== Records ==

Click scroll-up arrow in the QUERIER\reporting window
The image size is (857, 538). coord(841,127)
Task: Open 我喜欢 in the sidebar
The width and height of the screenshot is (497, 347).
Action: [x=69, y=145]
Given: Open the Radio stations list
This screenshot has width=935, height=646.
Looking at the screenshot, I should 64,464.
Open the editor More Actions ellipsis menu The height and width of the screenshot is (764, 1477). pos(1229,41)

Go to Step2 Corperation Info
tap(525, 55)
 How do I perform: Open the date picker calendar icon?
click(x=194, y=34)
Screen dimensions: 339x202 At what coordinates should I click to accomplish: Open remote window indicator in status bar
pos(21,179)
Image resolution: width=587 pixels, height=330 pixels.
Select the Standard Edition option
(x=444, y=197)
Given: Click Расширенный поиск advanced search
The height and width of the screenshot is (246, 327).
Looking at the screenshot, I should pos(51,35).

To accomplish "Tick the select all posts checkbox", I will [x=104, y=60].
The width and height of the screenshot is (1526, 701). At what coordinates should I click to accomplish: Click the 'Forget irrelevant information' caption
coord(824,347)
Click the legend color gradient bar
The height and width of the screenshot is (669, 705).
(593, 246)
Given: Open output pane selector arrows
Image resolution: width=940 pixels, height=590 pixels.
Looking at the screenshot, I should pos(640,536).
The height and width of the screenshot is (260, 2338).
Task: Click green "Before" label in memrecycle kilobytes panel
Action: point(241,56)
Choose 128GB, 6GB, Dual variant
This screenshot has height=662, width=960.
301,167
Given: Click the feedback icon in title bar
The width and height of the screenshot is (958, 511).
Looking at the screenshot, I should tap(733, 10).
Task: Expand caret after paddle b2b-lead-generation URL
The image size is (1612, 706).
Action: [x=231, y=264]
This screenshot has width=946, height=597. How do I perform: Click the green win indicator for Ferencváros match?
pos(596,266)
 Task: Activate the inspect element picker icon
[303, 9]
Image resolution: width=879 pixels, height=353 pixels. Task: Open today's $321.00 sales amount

===

* **What you will do**
The whole of the material should be restated word for word.

* **Solution to the problem**
Click scroll-up arrow in the QUERIER\reporting window
The image size is (857, 538). coord(841,127)
Task: Open 我喜欢 in the sidebar
The width and height of the screenshot is (497, 347).
Action: [x=69, y=145]
Given: Open the Radio stations list
This screenshot has width=935, height=646.
Looking at the screenshot, I should 64,464.
Open the editor More Actions ellipsis menu The height and width of the screenshot is (764, 1477). pos(1229,41)

Go to Step2 Corperation Info
tap(525, 55)
 How do I perform: Open the date picker calendar icon?
click(x=194, y=34)
Screen dimensions: 339x202 At what coordinates should I click to accomplish: Open remote window indicator in status bar
pos(21,179)
Image resolution: width=587 pixels, height=330 pixels.
Select the Standard Edition option
(x=444, y=197)
Given: Click Расширенный поиск advanced search
The height and width of the screenshot is (246, 327).
Looking at the screenshot, I should pos(51,35).

To accomplish "Tick the select all posts checkbox", I will [x=104, y=60].
The width and height of the screenshot is (1526, 701). At what coordinates should I click to accomplish: Click the 'Forget irrelevant information' caption
coord(824,347)
Click the legend color gradient bar
The height and width of the screenshot is (669, 705).
(593, 246)
Given: Open output pane selector arrows
Image resolution: width=940 pixels, height=590 pixels.
Looking at the screenshot, I should pos(640,536).
The height and width of the screenshot is (260, 2338).
Task: Click green "Before" label in memrecycle kilobytes panel
Action: point(241,56)
Choose 128GB, 6GB, Dual variant
This screenshot has height=662, width=960.
301,167
Given: Click the feedback icon in title bar
The width and height of the screenshot is (958, 511).
Looking at the screenshot, I should tap(733, 10).
Task: Expand caret after paddle b2b-lead-generation URL
The image size is (1612, 706).
Action: [x=231, y=264]
This screenshot has width=946, height=597. How do I perform: Click the green win indicator for Ferencváros match?
pos(596,266)
 Task: Activate the inspect element picker icon
[303, 9]
Image resolution: width=879 pixels, height=353 pixels. Task: Open today's $321.00 sales amount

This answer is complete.